The Pound broke higher during Tuesday’s trade against both the Euro and US Dollar amid speculation that downside risk for the currency was abating. Theresa May has said she wants to conclude cross-party talks over Brexit within a week, paving the way either for a formal deal or at least a series of votes in parliament to determine the way ahead. Ultimately no-deal looks less likely, and there’s speculation that the Bank of England may hint at a summer interest rate hike in a bid to keep inflationary pressures in check. Sterling saw its best day of gains in six weeks against the US Dollar and could continue along this path if the positive theme can be maintained.

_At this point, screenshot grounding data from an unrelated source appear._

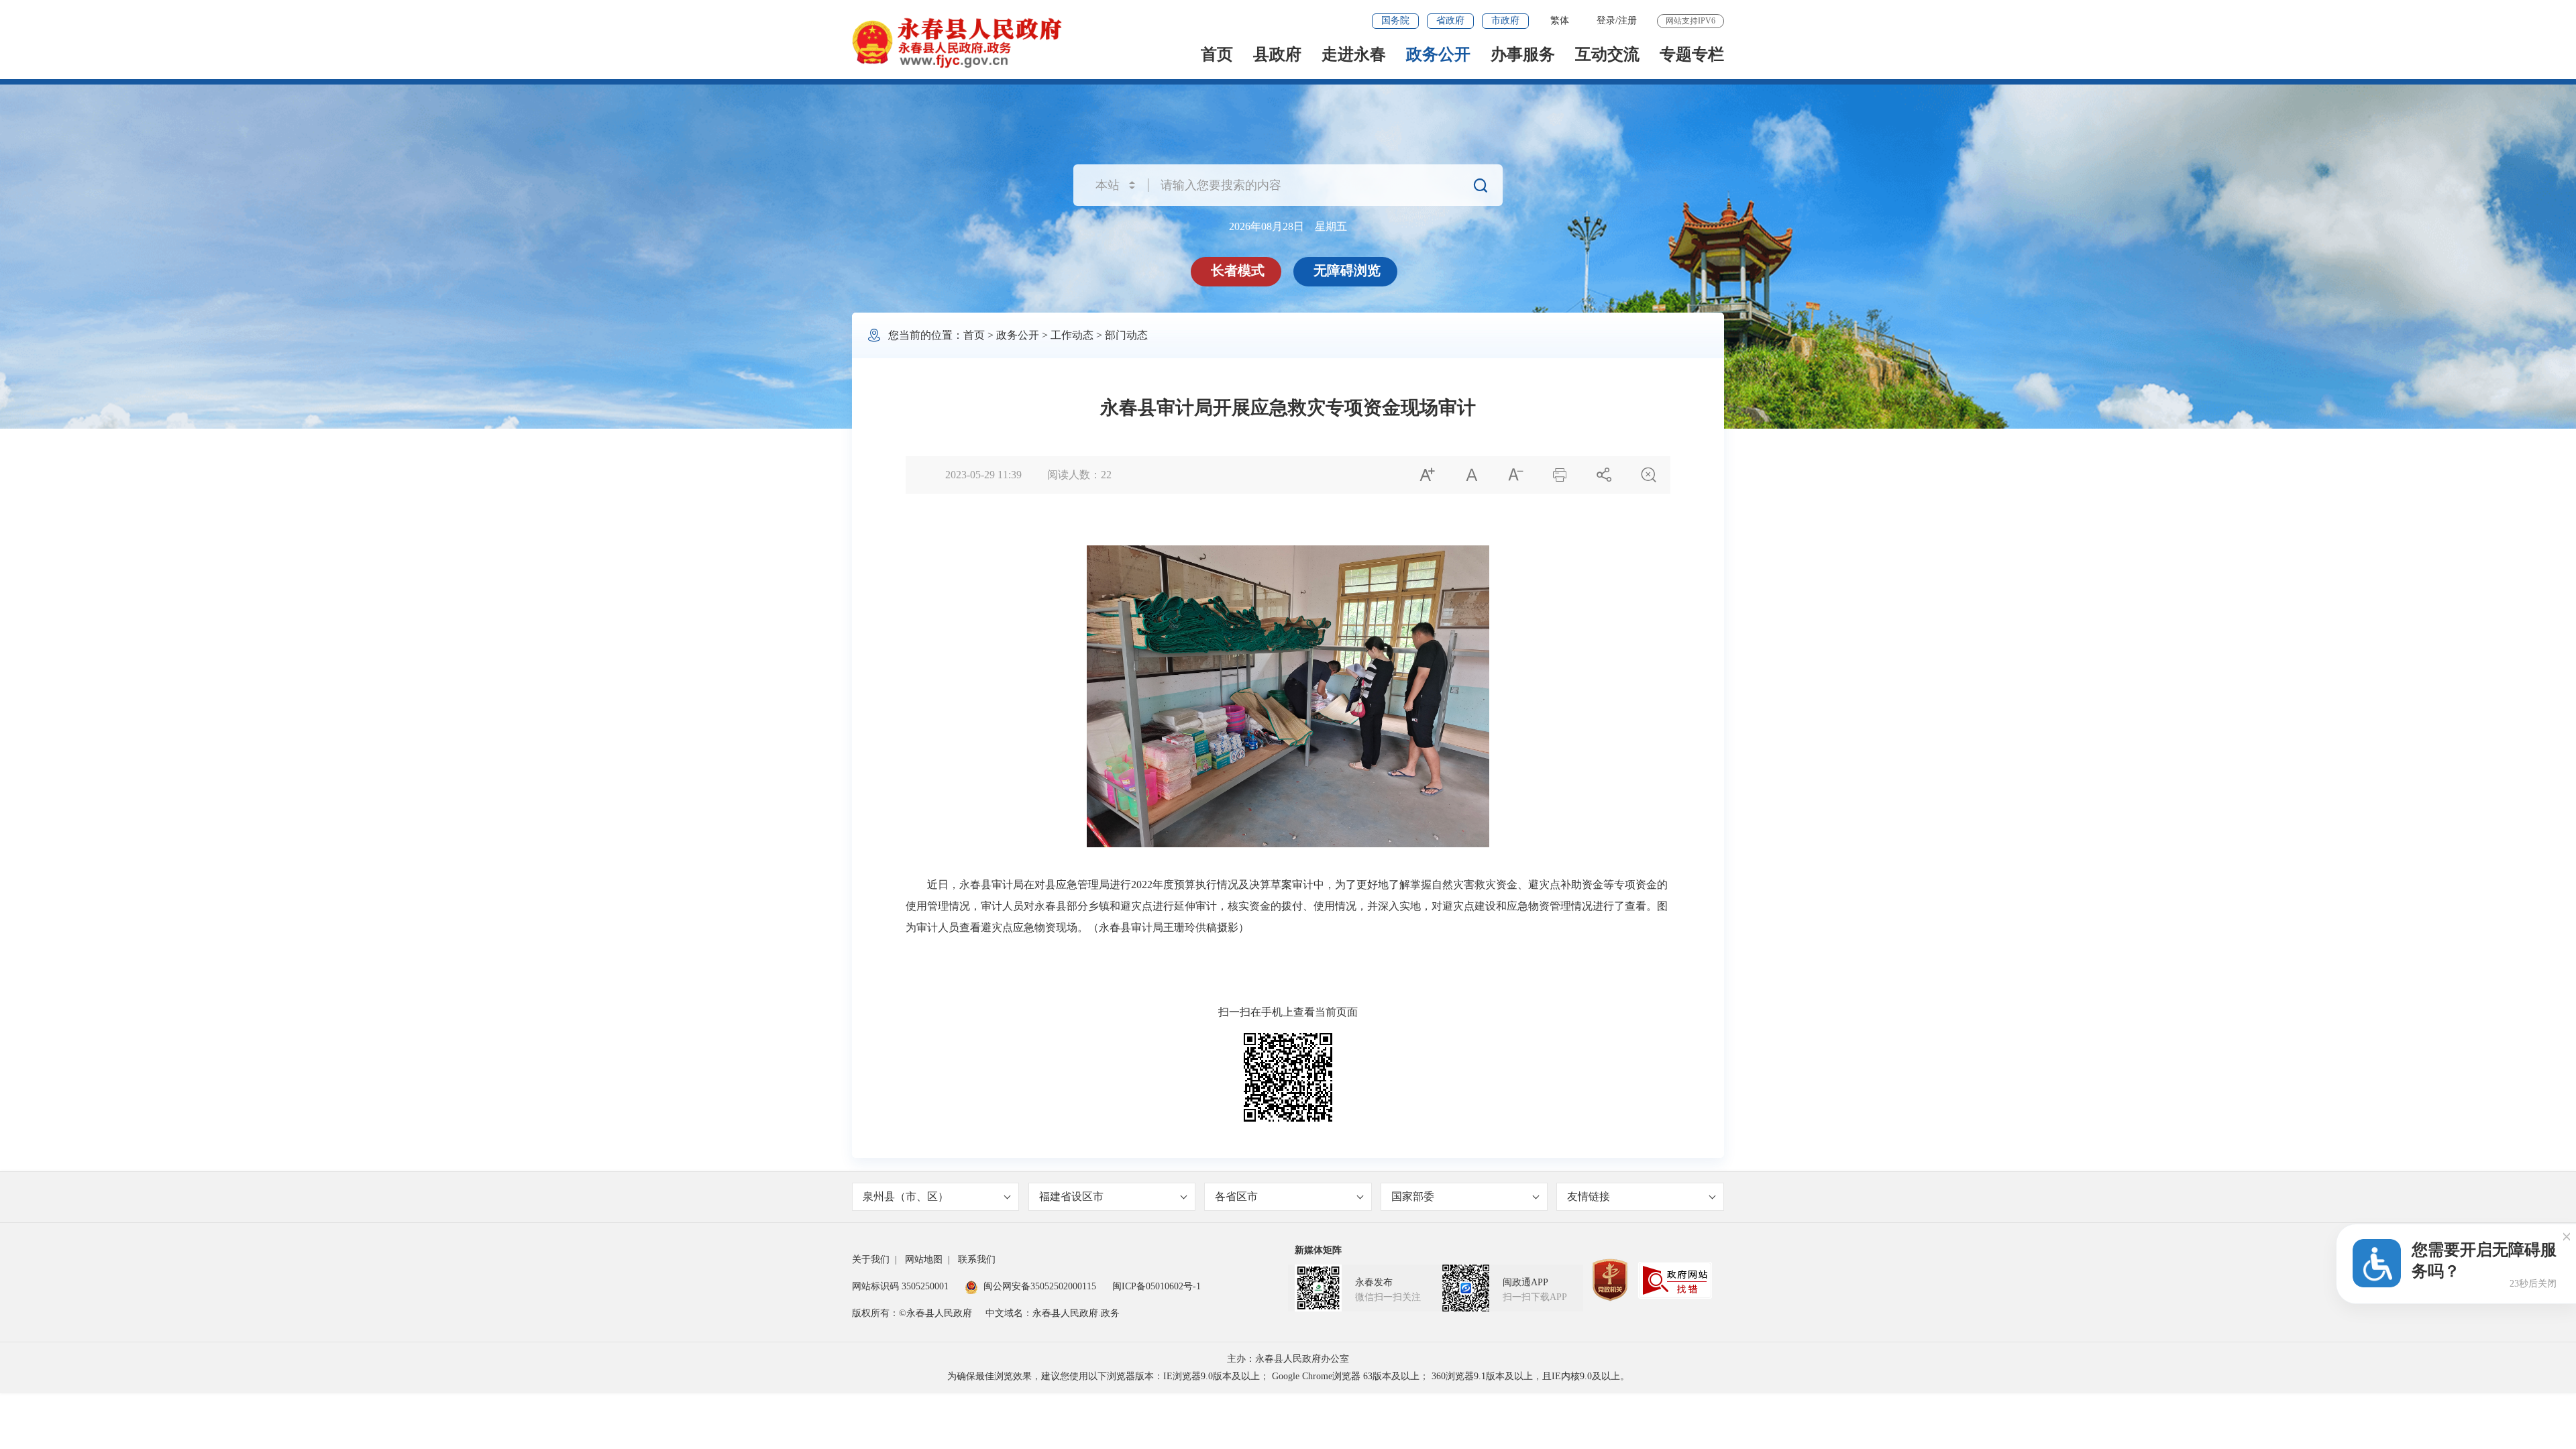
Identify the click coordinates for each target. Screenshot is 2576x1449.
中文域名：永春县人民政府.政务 (1052, 1313)
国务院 (1395, 20)
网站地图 (924, 1259)
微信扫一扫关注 (1388, 1297)
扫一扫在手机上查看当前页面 (1288, 1012)
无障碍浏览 (1347, 270)
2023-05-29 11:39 (983, 474)
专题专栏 (1692, 54)
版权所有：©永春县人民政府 (912, 1313)
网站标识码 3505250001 (900, 1286)
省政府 (1450, 20)
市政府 (1505, 20)
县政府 (1277, 54)
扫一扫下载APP (1535, 1297)
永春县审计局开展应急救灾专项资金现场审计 (1288, 407)
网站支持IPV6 (1690, 20)
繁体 (1559, 20)
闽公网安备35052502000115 (1039, 1286)
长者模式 (1238, 270)
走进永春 (1354, 54)
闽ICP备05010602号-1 (1156, 1286)
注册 (1627, 20)
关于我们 (871, 1259)
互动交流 (1607, 54)
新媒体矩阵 (1318, 1250)
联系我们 (977, 1259)
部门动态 (1126, 335)
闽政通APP (1525, 1282)
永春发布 (1374, 1282)
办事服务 (1523, 54)
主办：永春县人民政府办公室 (1288, 1359)
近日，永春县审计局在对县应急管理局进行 (1029, 884)
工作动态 (1072, 335)
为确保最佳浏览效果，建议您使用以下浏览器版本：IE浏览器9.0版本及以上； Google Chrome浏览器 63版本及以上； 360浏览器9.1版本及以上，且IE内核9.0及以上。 (1288, 1376)
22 (1106, 474)
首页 (1217, 54)
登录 (1606, 20)
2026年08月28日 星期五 (1288, 226)
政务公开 (1438, 54)
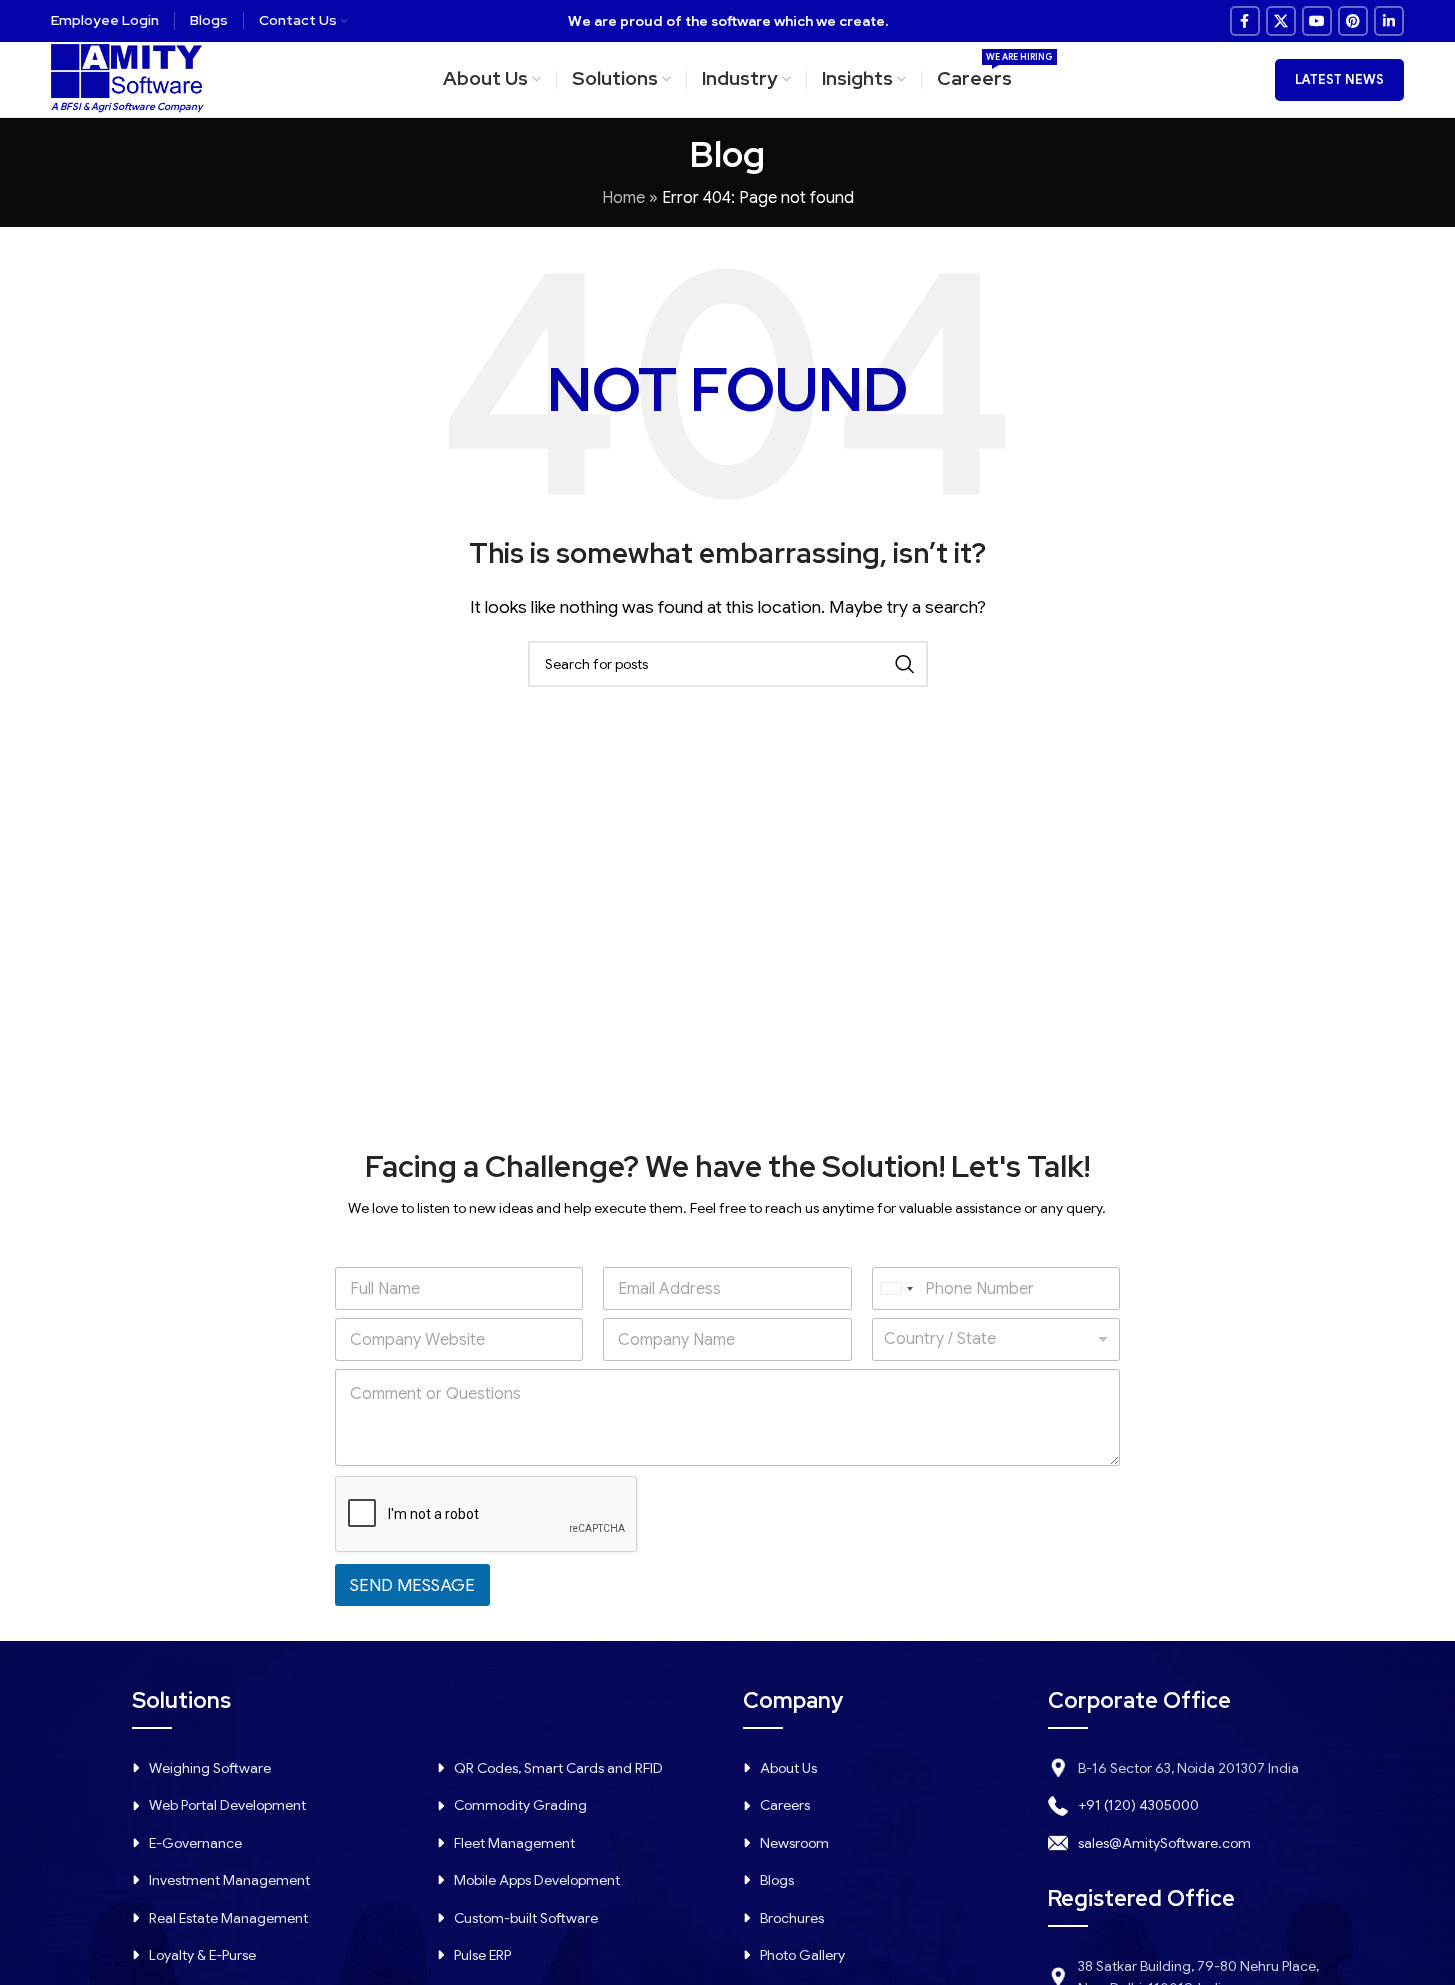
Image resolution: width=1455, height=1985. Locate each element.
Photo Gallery (802, 1955)
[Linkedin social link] (1389, 21)
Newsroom (794, 1843)
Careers (785, 1805)
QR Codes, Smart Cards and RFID (558, 1768)
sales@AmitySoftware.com (1164, 1843)
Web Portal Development (227, 1805)
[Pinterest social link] (1353, 21)
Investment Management (229, 1880)
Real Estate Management (228, 1918)
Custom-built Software (526, 1918)
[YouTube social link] (1317, 21)
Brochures (792, 1918)
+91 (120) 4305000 (1138, 1805)
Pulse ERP (482, 1955)
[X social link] (1281, 21)
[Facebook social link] (1245, 21)
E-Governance (195, 1843)
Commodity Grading (520, 1805)
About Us (788, 1768)
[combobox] (896, 1288)
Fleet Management (514, 1843)
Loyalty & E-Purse (202, 1955)
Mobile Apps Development (537, 1880)
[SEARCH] (905, 664)
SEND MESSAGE (412, 1585)
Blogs (777, 1880)
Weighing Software (210, 1768)
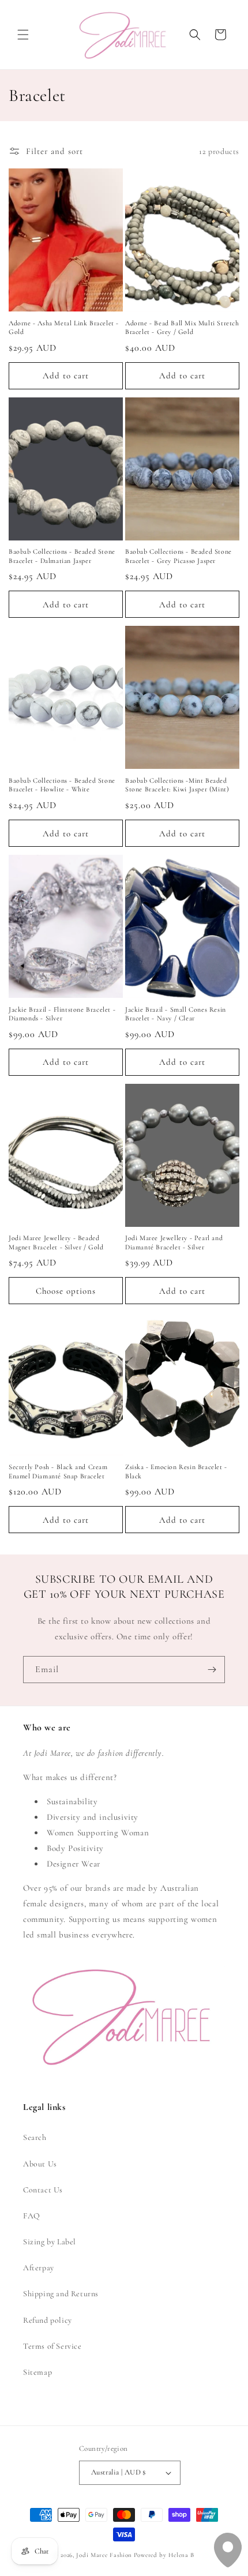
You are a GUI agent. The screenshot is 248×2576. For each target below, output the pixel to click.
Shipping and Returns (61, 2294)
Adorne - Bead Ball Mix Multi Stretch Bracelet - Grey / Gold (182, 327)
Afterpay (38, 2268)
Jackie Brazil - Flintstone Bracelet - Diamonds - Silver (62, 1014)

Donald Trump has been vociferous in his criticism of the Federal Reserve’s handling of monetary policy and wants to see aggressive interest rate cuts in a bid to further fuel the economy. This isn’t the first such interference in monetary policy by the President but by far the most aggressive. Still, given the underwhelming inflation outlook, the Fed may feel more inclined to accede to his wishes. Today’s policy statement and subsequent press conference will be closely followed for any indication of a more dovish stance.
The Pound posted its biggest one-day gain against the US Dollar since mid-March in yesterday’s session, lifting the pair back to levels not seen in almost two weeks as a result. Given the rumoured policy convergence between the Bank of England and the Fed, further Sterling gains could follow.
The Euro posted a third consecutive day of gains over the US Dollar during yesterday’s session, with a slew of better-than-expected Eurozone economic readings lending Euro support. Friday’s inflation data could prove instrumental in determining where the pair goes next.
In yesterday’s session, Sterling made an advance against the Euro, with upbeat economic data from the Eurozone serving to limit gains. Tomorrow’s policy update from the Bank of England and Brexit developments will be closely followed.